Ci eravamo dimenticati erroneamente del transalpino Quentin Halys alla fine dell’anno scorso. E, impermalosito, Quentin ce lo ha fatto notare superando Dodig al primo turno degli Australian Open per poi prendersi i complimenti del n.1 del mondo Djokovic al secondo turno. Non è cosa da tutti i giorni. Tennis pulito (come tutti i giocatori della scuola d’oltralpe) e potente il suo. Per adesso però continua a navigare nei Challenger ed è scivolato oltre la 200esima posizione con una brutta sconfitta  al primo turno la scorsa settimana. Magari riceverà Wild Card in qualche torneo francese sul rosso. Vedremo come se la caverà.
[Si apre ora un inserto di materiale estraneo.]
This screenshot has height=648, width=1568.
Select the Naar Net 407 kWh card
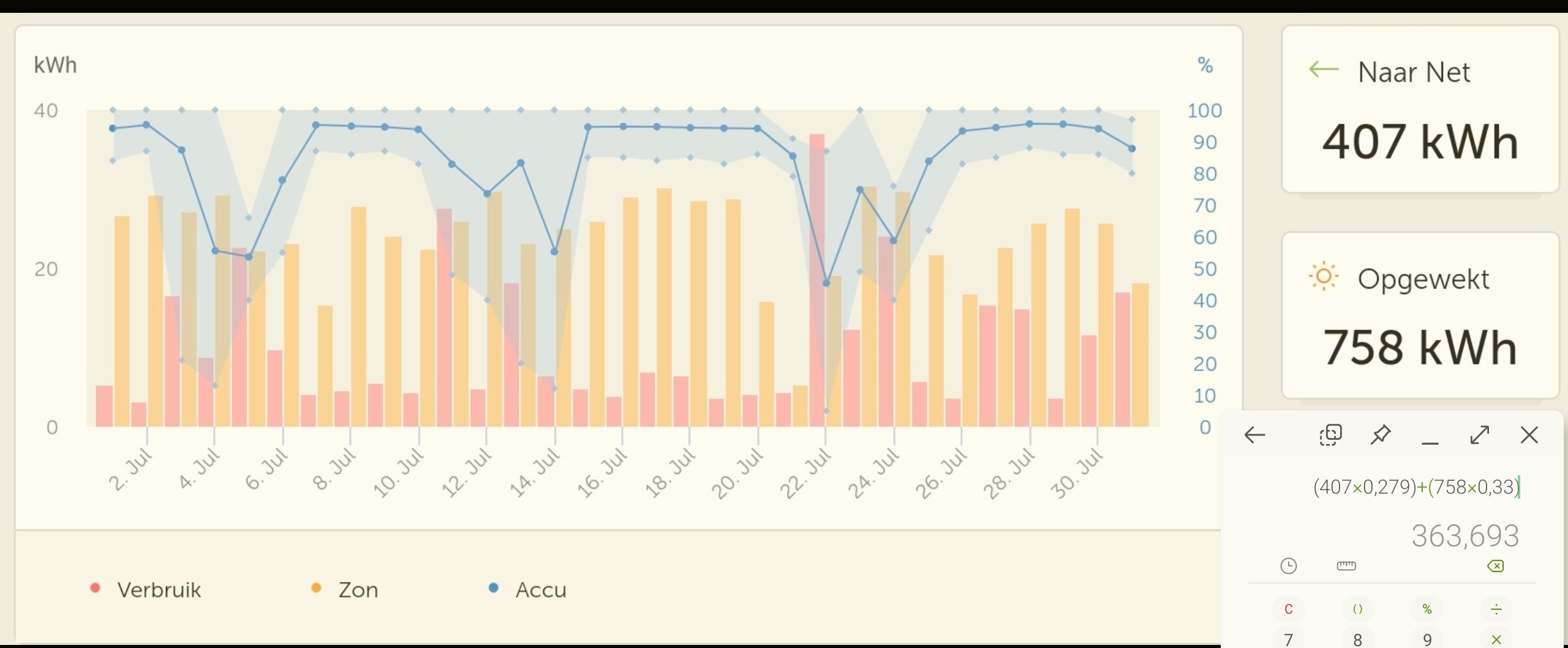tap(1420, 110)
Gli italiani: Matteo Donati e Gianluigi Quinzi

Veniamo alle nostre giovani leve. E le notizie non sono molto positive. Matteo Donati che veniva da un notevole 2015 in cui aveva scalato oltre 200 posizioni, non ha avuto un inizio di stagione affatto positivo, soprattutto a causa di un fastidio alla schiena che continua a tormentarlo. Il piemontese classe 1995 non è mai andato oltre il secondo turno dei 6 tornei Challenger ai quali ha preso parte tra Australia e America, venendo eliminato spesso da tennisti classificati peggio di lui. Inevitabile è stata la discesa dalla posizione n.180 di gennaio alla 193 attuale. Complessivamente deludente finora anche il 2016 di Gianluigi Quinzi, che ha interrotto il secondo capitolo della collaborazione con il coach Eduardo Medica, colui che l’aveva assistito in quella magica cavalcata ai Championships nel 2013. Il marchigiano classe 1996 ricopre purtroppo la posizione n.445 del ranking ATP e gravita ancora tra qualificazioni dei Challenger e Future. Quinzi però in Israele ha mostrato timidi segnali di risveglio, battendo il suo primo Top 100 in carriera. A 20 anni si deve ancora dargli credito e fiducia nonostante le tante difficoltà e traversie.